Drosophila

Drosophila melanogaster (fruit fly)

History:

Thomas Hunt Morgan began using fruit flies in genetic studies at Columbia University in 1910. His laboratory was located on the top floor of Schermerhorn Hall, which became known as “The Fly Room.” They started off experiments using milk bottles to rear the fruit flies and handheld lenses for observing their traits. The Fly Room was the source of some of the most important research in the history of biology. Morgan and his students eventually defined many basic principles of heredity, such as sex-linked inheritance, epistasis, multiple alleles, and gene mapping.

A Model Organism:

The fruit fly is considered an ideal model organism because it is complex enough in that the embryo is similar to some degree to higher eukaryotes, including humans and yet, Drosophila is also easy to study in the laboratory. However, this organism is of particular interest because researchers can simply control gene expression in the embryo by essentially creating gain or loss-of-function conditions. Thus, the fruit fly becomes a living test tube where researchers are able to evaluate the function of genes in a living organism. A number of molecular techniques are also available to help us develop models of the biological function, which are then re-tested in the embryo. In addition, further studies have recently been pioneered using embryonic live imaging to track the various developmental processes that ultimately make Drosophila a unique model organism.

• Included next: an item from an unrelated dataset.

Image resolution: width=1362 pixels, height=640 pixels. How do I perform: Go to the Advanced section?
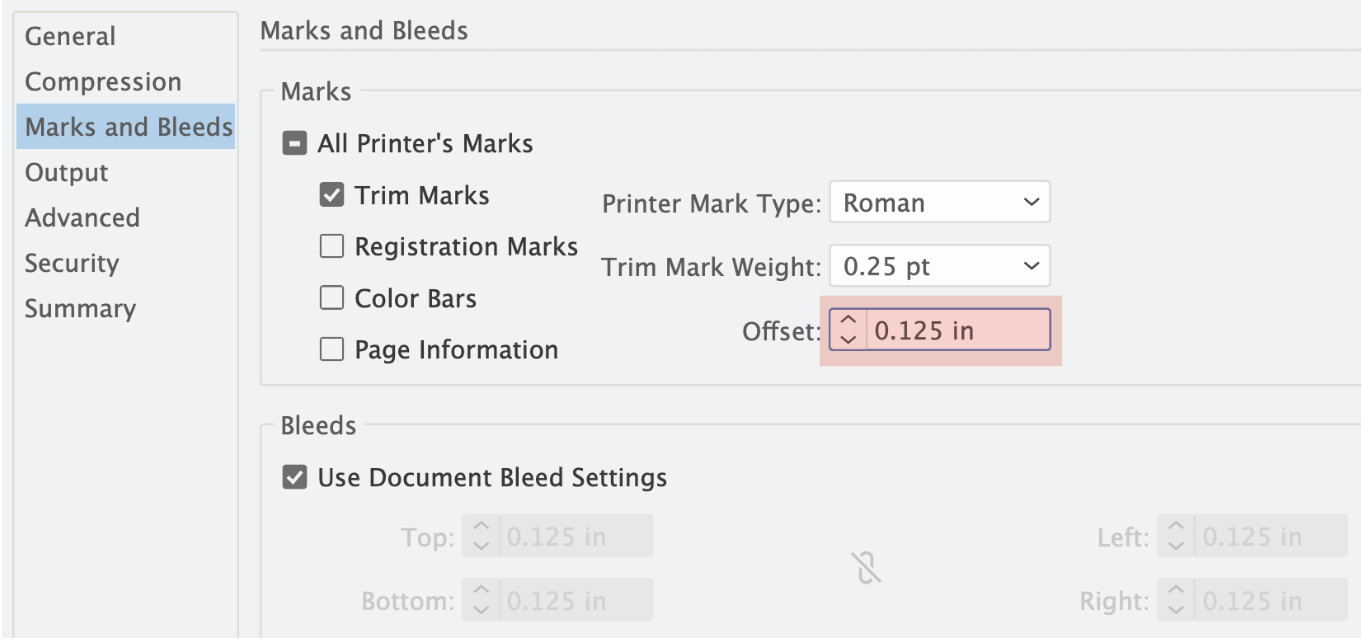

Drosophila melanogaster is one of the most studied organisms in biological research, particularly in genetics and developmental biology. The reasons include:

  • Care and culture require little equipment and occupy little space
  • Low overall cost
  • Small and easy to grow in the laboratory
  • Morphology is easy to identify
  • Short generation time (about 10 days at room temperature)
  • High fecundity
  • Males and females are readily distinguished
  • Virgin females are easily isolated, facilitating genetic crossing
  • The mature larvae show giant chromosomes in the salivary glands called polytene chromosomes-“puffs” indicate regions of transcription and hence gene activity.
  • It has only four pairs of chromosomes: three autosomes, and one sex chromosome.
  • Males do not show meiotic recombination, facilitating genetic studies.
  • Recessive lethal “balancer chromosomes” carrying visible genetic markers can be used to keep stocks of lethal alleles in a heterozygous state without recombination due to multiple inversions in the balancer.
  • Genetic transformation techniques have been available since 1987.
  • Its complete genome was sequences  and first published in 2000.
  • About 75% of known human disease genes have a recognizable match in the genome of fruit flies, and 50% of fly protein sequences have mammalian homologs.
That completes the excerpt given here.